Scientists made AI agents ruder — and they performed better at complex reasoning tasks

Businessman and robot looking down against blue background - stock illustration — AI chatbots got smarter when they were allowed to rudely interrupt, a new study finds. (Image credit: Malte Mueller/Getty Images)

When artificial intelligence (AI) is allowed to behave more like a human communicator, it becomes a more effective debate partner that reaches more accurate conclusions, scientists have found.

Human communication is full of stops and starts, impassioned interruptions, unsure silences and ambiguity. AI, on the other hand, adheres to the formal communication style of computers — processing a command, formulating a response, delivering the output, and waiting patiently for the next command.

"Current multi-agent systems often feel artificial because they lack the messy, real-time dynamics of human conversation," co-author of the study Yuichi Sei, Professor, Department of Infomatics at Tokyo's University of Electro-Communications in Japan, said in a statement. "We wanted to see if giving agents the social cues we take for granted, like the ability to interrupt or the choice to stay quiet, would improve their collective intelligence."

Article continues below

Sei and his co-workers proposed a framework where large language models (LLMs) didn't have to adhere to the back-and-forth, wait-your-turn nature of computerized communication. Instead, an LLM could be assigned a personality that let it speak out of turn, cut off other speakers, or remain silent.

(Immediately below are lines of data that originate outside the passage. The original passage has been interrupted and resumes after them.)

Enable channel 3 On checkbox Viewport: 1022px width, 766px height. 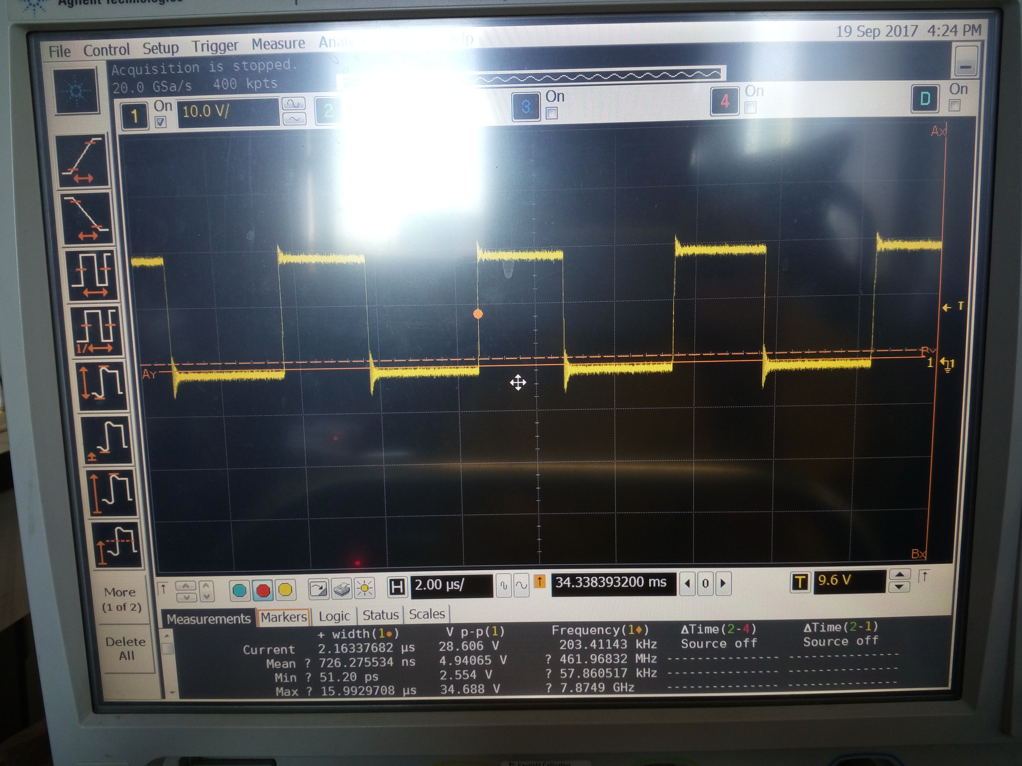pos(551,113)
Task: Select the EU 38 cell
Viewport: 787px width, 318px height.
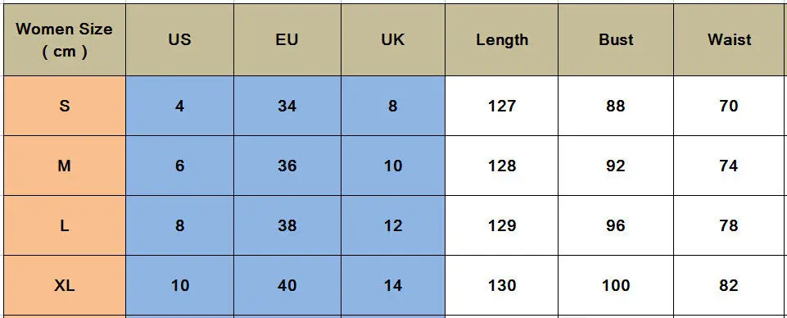Action: [287, 225]
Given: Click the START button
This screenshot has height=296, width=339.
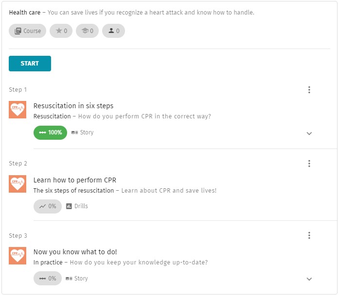Looking at the screenshot, I should click(30, 64).
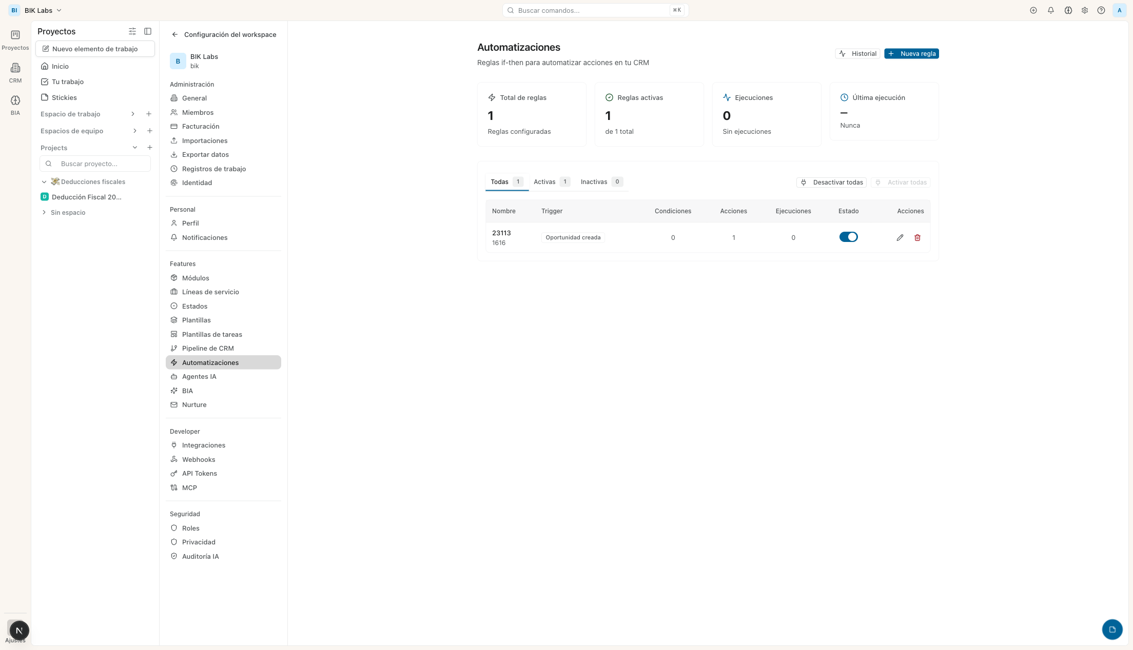This screenshot has width=1133, height=650.
Task: Collapse the Projects section
Action: (x=135, y=148)
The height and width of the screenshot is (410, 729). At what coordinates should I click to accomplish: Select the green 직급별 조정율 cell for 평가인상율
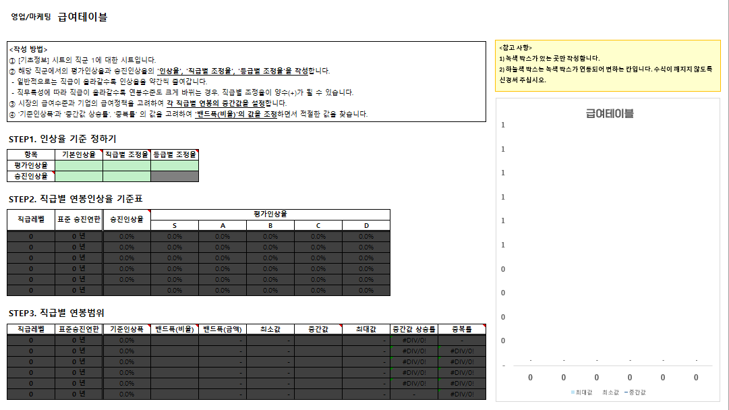click(127, 165)
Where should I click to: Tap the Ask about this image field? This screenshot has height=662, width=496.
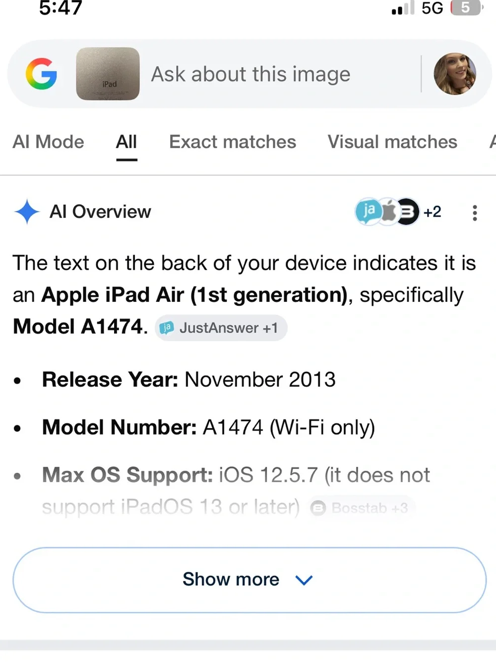coord(250,74)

Beyond creating more humanlike methods of AI communication, the researchers found that such flexibility led to higher accuracy on complex tasks compared with that of standard LLMs.

A host of personalities

The team started by integrating traits into LLMs according to the "big five" personality types from classical psychology — openness, conscientiousness, extraversion, agreeableness and neuroticism.

The next step was to reprogram text-based LLMs to process responses sentence by sentence rather than generating a full response before the next one started, which allowed the researchers to carefully control the flow of discussion. They also compared the results between three conversational settings — fixed speaking order, dynamic speaking order, and dynamic speaking order with interruption enabled. The latter enabled the model to calculate an "urgency score" that let them grasp and process the conversation in real time.

The urgency score was expressed in the conversation in several ways. If it spiked because the model spotted an error or a point it considered critical to the discussion, it could raise this immediately, regardless of whose turn it was to speak. If the urgency score was low, the model interpreted this as having nothing concrete to add, which reduced conversational "clutter" for its own sake.

Sei told Live Science that the team evaluated performance using 1,000 questions from the Massive Multitask Language Understanding (MMLU) benchmark — an AI reasoning test encompassing questions from different areas, including science and humanities.

"When one agent initially gave an incorrect answer, overall accuracy was 68.7% with fixed-order discussion, 73.8% with dynamic order, and 79.2% when interruption was allowed," Sei said. "In a more difficult setting where two agents initially gave incorrect answers, accuracy was 37.2% with fixed order, 43.7% with dynamic order, and 49.5% with interruption enabled."